Energy Band Diagram for Conductor, Insulator, and Semi-Conductor
Comparison of Conducting Materials :
A conductive material containing less than four electrons in its last orbit and has a negligible or zero forbidden band. Consider three distinct elements, each with a different number of orbits. Consider the case of gold. Copper and silver. The configurations of respective shells are listed in the table.
Since there is just one electron in the last orbit, Gold has a lower energy level to detach the electrons from the last orbit than silver or copper because the bondage decreases as the orbit level increases. As a result, gold is a superior conductor to silver. Similarly, because the valence electron occupies the 'O' shell in silver and the 'N' shell in copper, the energy required to remove the electron from the final orbit in silver is less than in copper. The higher the energy level required to remove the electron from the final orbit, the lower the conductivity and the higher the resistivity. Any conducting material is graded on this basis.
Free electrons flow at a random velocity in conducting materials. The temperature affects the magnitude of velocity. Electrons in a conductor acquire a regular velocity when an electric field is applied. The resultant drift current is 0 when there is no electric field.
General Classification of Electrical Engineering Materials :
The materials are divided into three basic categories based on the energy level principle. Conductor, insulator, and semi-conductor are the three types of materials. Some of the conducting materials can also operate as magnets. In the same way, insulators can be employed as dielectric materials. Materials can be categorized into five categories based on their applications. They are:
(a) Conducting material: There are less than four valence electrons in the outermost orbit. The total energy required to detach one electron is directly proportional to the material's resistance. The more the energy required to detach, the higher the resistivity, and vice versa. Conductive materials include silver, copper, aluminum, brass, carbon, and others.
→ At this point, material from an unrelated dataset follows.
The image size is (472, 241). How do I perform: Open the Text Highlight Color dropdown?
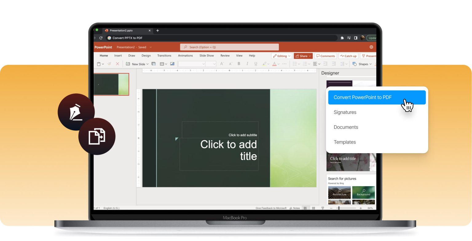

(b) Magnetic material: Some conducting materials can be magnetized or attracted to a magnet. Magnetic materials, such as Iron, Cobalt, Steel, and others, provide a channel for magnetic flux. Many alloys have significant magnetic characteristics, such as Cobalt steel and Cadmium steel. They are used to make magnetic circuits in relays and transformers, among other things, in addition to forming a medium for energy conversion in static and dynamic equipment.
(c) Insulators: These materials have more than four valence electrons in their outermost orbit and have significant resistance to current flow. Solids, liquids, and gases have resistivities ranging from 1012 to 1018 ohm meter. They're utilized in situations when a charged conductor needs to be separated, such as in an electric iron element where nichrome wire is isolated using mica. Some of these substances can also be utilized as dielectrics.
(d) Dielectric material: Dielectric materials are used to store electric energy and are made of insulating materials. They are characterized as insulating materials that can sustain an electric field with minimal power dissipation. Mica, oil, and paper are examples of dielectric materials.
(e) Semi-conducting material: Semiconducting materials are neither conducting nor insulating because they have four valence electrons in the outermost orbit. However, act unusually. It is a crystalline solid with a modest resistivity ranging from 1 to 100 Ω – m. Over a portion of the temperature range, these materials have a negative temperature coefficient. Germanium, Silicon, and other materials that fail this test are employed in electronic circuits as capacitors, rectifiers, and other components.